Next, the familiar but wonderful medley of his 1960s hits made famous by New Orleans singers: “A Certain Girl” (the knowledgeable audience sang back “what’s her name?” setting up Toussaint’s answer “can’t tell you!”) / “Mother-in-Law” / “Fortune Teller” / “Workin’ In A Coal Mine” / then back to “A Certain Girl.” He always does this medley in the show, but this time he stretched it out: he’d start into one of the songs, then talk, over the groove, about the singer, or tell some amusing story about the tune, then continue. He called Ernie K-Doe “a very cocky” artist, who was telling them all he was a star long before the world knew it, and added “I like cocky people very much.” He also told, as he often does, about Benny Spellman insisting that it was his bass vocal that had really made “Mother-In-Law” a hit, and how this led to Toussaint writing “Lipstick Traces” for Spellman with the similar bass phrase on “Don’t leave me no more.” And he gave a shout-out to the Stones for their version of “Fortune Teller,” saying he loves seeing them now, still out there playing great.
Next, a performance of “Soul Sister” off Life, Love and Faith. It was just great—relaxed, soulful, better than the record.
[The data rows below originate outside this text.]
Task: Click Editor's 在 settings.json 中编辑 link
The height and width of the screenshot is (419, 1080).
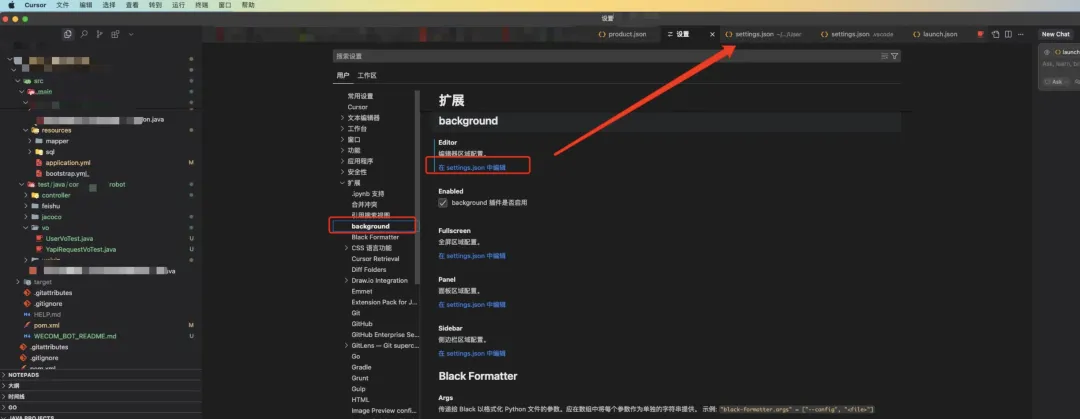Action: [x=471, y=168]
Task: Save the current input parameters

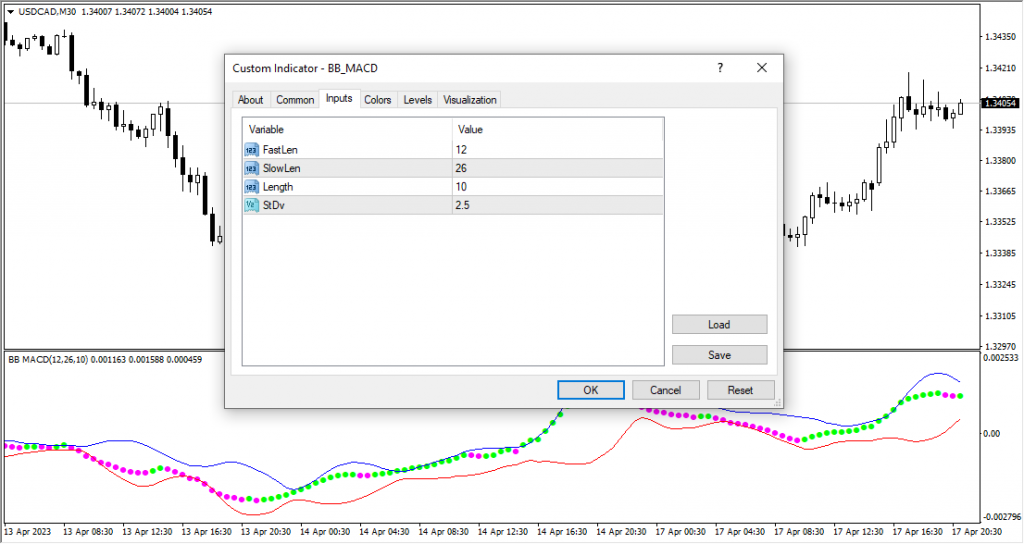Action: [x=719, y=355]
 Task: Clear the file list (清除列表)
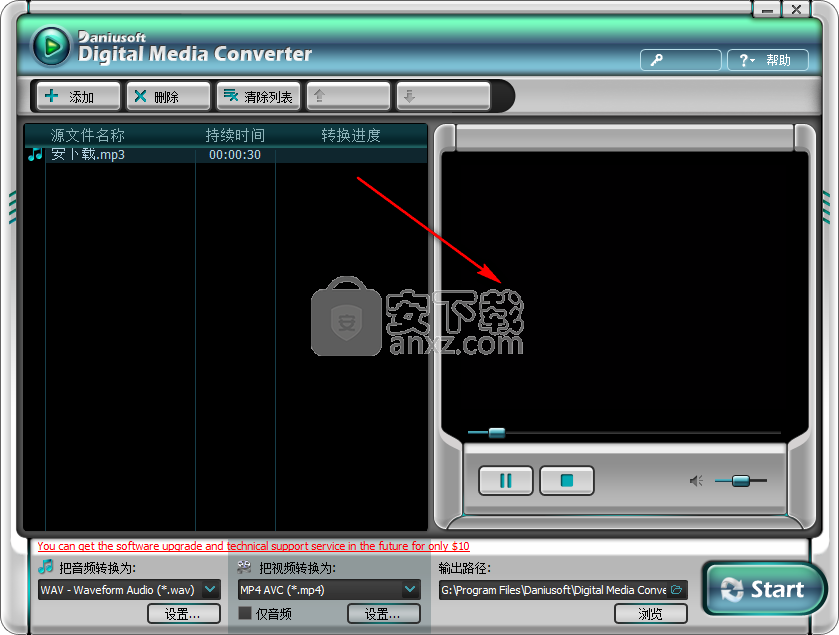(x=257, y=96)
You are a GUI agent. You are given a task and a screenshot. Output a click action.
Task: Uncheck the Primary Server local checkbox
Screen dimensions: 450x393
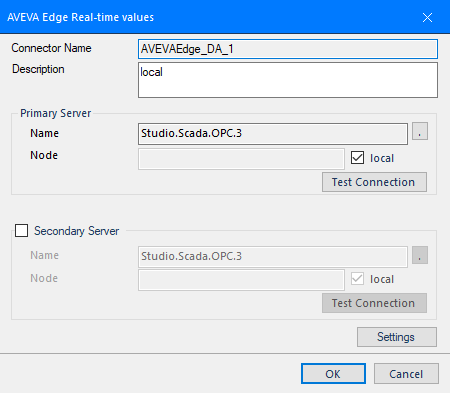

Guerin sang beautiful harmony on the line “You know you’re lookin’ good, you know you’re lookin’ good.” His only vocal turn of the night! Why doesn’t he sing on more of the tunes? Amusingly, Toussaint said that this song is always requested by white people! (Stay tuned for another good-natured racial quip later.)
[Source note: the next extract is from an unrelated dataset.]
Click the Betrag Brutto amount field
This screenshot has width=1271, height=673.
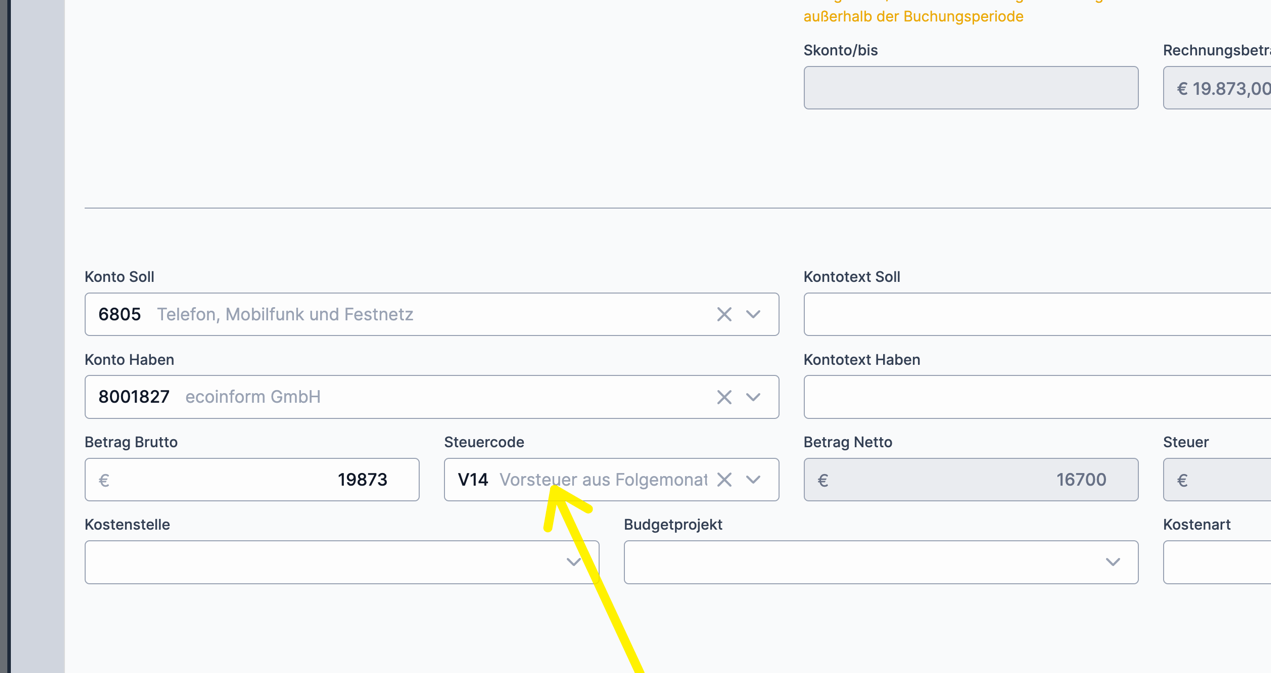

Now, a total surprise. Without identifying the songwriter, Toussaint said the next song was one by a songwriter he loves who had recently been “under the weather,” so he, Elvis Costello, and other friends had done a tribute album to cheer the guy up; and, he added, the writer is now doing much better. He then played an absolutely gorgeous, flowing ballad about watching a ship leave the harbor with a loved one on board. At the end of the song, he identified the composer as Jesse Winchester. I didn’t remember the song at first, but I jotted down enough of the lyric to trace it later on the web, and it is “I Wave Bye Bye” off an excellent, out-of-print Winchester disc which I in fact own, 1999’s Gentleman of Leisure. Winchester, like Toussaint, can sing amazing, beautiful stuff in his upper register, and this performance was a real stunner. Hopefully this will be on the tribute album, due out later this year.
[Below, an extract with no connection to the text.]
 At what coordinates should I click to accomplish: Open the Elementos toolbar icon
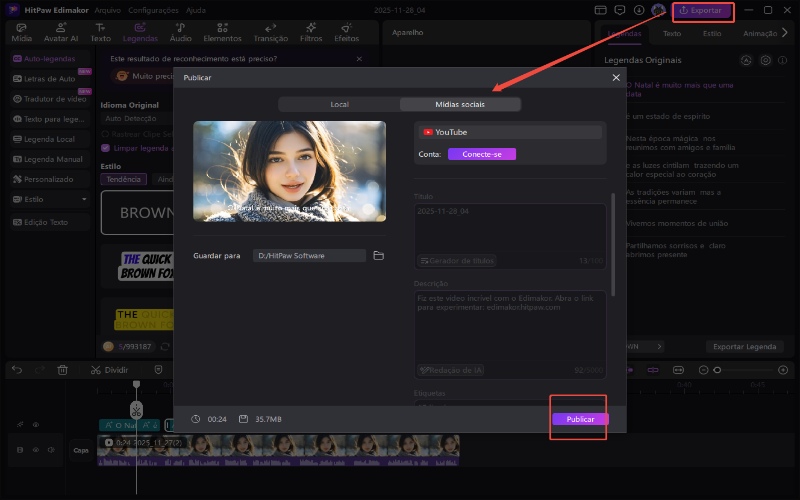[222, 32]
Toussaint then launched into another medley of sorts, which he’s started doing in the show just in the last few years: a series of very quick instrumental impressions of music that has influenced him over the years, from classical to jazz to pop to Professor Longhair. The rhythm section mostly lays out on this—they just have no idea where Allen will go next, it’s different every time. Some of the song snatches only last five or ten seconds, just a phrase, and then he’s on to the next one. I couldn’t notate (or recognize) all the tunes, but I wrote down a few—“Fly Me To the Moon,” “Heart And Soul” (played like kids learn it), “Can’t Help Falling In Love,” the “Minute Waltz,” “Chattanooga Choo Choo,” the “Trolley Song” (clang clang clang went…), “The 3 Bells” (remember the Browns, anyone?), and many more! In between all these he kept returning periodically to substantial bits of “Tipitina.” At one point, in an amazing little tour de force, he started playing the melody to “Tea For Two” in the left hand, and then, seemingly effortlessly, over that, played a flawless fast “Nola” in the right hand, perfectly synched and harmonizing with the other tune!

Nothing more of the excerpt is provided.